An exact transcript of the records is what this task asks for.
┄┄┄┄┄┄┄┄┄┄┄┄┄┄┄┄┄┄┄┄
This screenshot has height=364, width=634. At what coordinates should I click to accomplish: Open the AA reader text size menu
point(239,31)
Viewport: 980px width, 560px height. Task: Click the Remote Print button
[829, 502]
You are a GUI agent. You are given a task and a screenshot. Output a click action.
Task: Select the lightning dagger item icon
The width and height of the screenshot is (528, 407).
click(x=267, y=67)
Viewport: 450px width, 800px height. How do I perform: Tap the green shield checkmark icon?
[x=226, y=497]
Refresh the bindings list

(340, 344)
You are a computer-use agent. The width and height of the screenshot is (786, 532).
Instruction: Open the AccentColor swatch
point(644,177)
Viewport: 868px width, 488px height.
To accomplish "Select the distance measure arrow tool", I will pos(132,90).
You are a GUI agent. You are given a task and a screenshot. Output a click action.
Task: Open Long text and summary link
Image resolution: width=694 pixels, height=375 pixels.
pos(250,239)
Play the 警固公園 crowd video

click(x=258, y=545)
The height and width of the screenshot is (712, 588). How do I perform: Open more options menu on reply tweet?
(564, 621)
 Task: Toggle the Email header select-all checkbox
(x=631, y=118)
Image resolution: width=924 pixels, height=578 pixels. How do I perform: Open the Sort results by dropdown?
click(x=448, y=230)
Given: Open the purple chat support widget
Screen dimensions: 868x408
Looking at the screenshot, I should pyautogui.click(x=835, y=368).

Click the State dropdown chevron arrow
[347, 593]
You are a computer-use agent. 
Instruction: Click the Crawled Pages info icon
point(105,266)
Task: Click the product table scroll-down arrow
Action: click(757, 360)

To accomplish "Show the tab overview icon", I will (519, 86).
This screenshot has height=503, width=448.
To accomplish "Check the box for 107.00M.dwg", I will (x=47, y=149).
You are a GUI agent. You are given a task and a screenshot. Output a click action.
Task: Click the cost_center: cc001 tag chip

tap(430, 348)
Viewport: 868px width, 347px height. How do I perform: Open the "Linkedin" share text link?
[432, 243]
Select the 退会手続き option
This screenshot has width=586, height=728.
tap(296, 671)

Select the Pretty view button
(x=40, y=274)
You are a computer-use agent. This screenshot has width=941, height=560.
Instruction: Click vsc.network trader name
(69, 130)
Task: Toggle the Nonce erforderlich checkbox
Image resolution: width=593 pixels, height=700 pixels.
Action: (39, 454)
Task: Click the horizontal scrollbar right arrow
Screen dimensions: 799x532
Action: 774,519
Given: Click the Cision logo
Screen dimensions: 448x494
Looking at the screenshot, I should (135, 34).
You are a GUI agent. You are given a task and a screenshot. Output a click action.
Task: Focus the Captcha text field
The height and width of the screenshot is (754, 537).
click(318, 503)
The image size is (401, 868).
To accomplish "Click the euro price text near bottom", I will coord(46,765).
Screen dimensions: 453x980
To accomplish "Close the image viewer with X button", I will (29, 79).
┄┄┄┄┄┄┄┄┄┄┄┄┄┄┄┄┄┄┄┄
> **Solution**:
This screenshot has height=364, width=634. At what coordinates should I click to accomplish: Open the AA reader text size menu
point(239,31)
Viewport: 980px width, 560px height. Task: Click the Remote Print button
[829, 502]
You are a GUI agent. You are given a task and a screenshot. Output a click action.
Task: Select the lightning dagger item icon
The width and height of the screenshot is (528, 407).
click(x=267, y=67)
Viewport: 450px width, 800px height. How do I perform: Tap the green shield checkmark icon?
[x=226, y=497]
Refresh the bindings list

(340, 344)
You are a computer-use agent. The width and height of the screenshot is (786, 532).
Instruction: Open the AccentColor swatch
point(644,177)
Viewport: 868px width, 488px height.
To accomplish "Select the distance measure arrow tool", I will pos(132,90).
You are a GUI agent. You are given a task and a screenshot. Output a click action.
Task: Open Long text and summary link
Image resolution: width=694 pixels, height=375 pixels.
pos(250,239)
Play the 警固公園 crowd video

click(x=258, y=545)
The height and width of the screenshot is (712, 588). How do I perform: Open more options menu on reply tweet?
(564, 621)
 Task: Toggle the Email header select-all checkbox
(x=631, y=118)
Image resolution: width=924 pixels, height=578 pixels. How do I perform: Open the Sort results by dropdown?
click(x=448, y=230)
Given: Open the purple chat support widget
Screen dimensions: 868x408
Looking at the screenshot, I should pyautogui.click(x=835, y=368).

Click the State dropdown chevron arrow
[347, 593]
You are a computer-use agent. 
Instruction: Click the Crawled Pages info icon
point(105,266)
Task: Click the product table scroll-down arrow
Action: click(757, 360)

To accomplish "Show the tab overview icon", I will (519, 86).
This screenshot has height=503, width=448.
To accomplish "Check the box for 107.00M.dwg", I will (x=47, y=149).
You are a GUI agent. You are given a task and a screenshot. Output a click action.
Task: Click the cost_center: cc001 tag chip

tap(430, 348)
Viewport: 868px width, 347px height. How do I perform: Open the "Linkedin" share text link?
[432, 243]
Select the 退会手続き option
This screenshot has width=586, height=728.
tap(296, 671)

Select the Pretty view button
(x=40, y=274)
You are a computer-use agent. This screenshot has width=941, height=560.
Instruction: Click vsc.network trader name
(69, 130)
Task: Toggle the Nonce erforderlich checkbox
Image resolution: width=593 pixels, height=700 pixels.
Action: (39, 454)
Task: Click the horizontal scrollbar right arrow
Screen dimensions: 799x532
Action: 774,519
Given: Click the Cision logo
Screen dimensions: 448x494
Looking at the screenshot, I should (135, 34).
You are a GUI agent. You are given a task and a screenshot. Output a click action.
Task: Focus the Captcha text field
The height and width of the screenshot is (754, 537).
click(318, 503)
The image size is (401, 868).
To accomplish "Click the euro price text near bottom", I will coord(46,765).
Screen dimensions: 453x980
To accomplish "Close the image viewer with X button", I will (29, 79).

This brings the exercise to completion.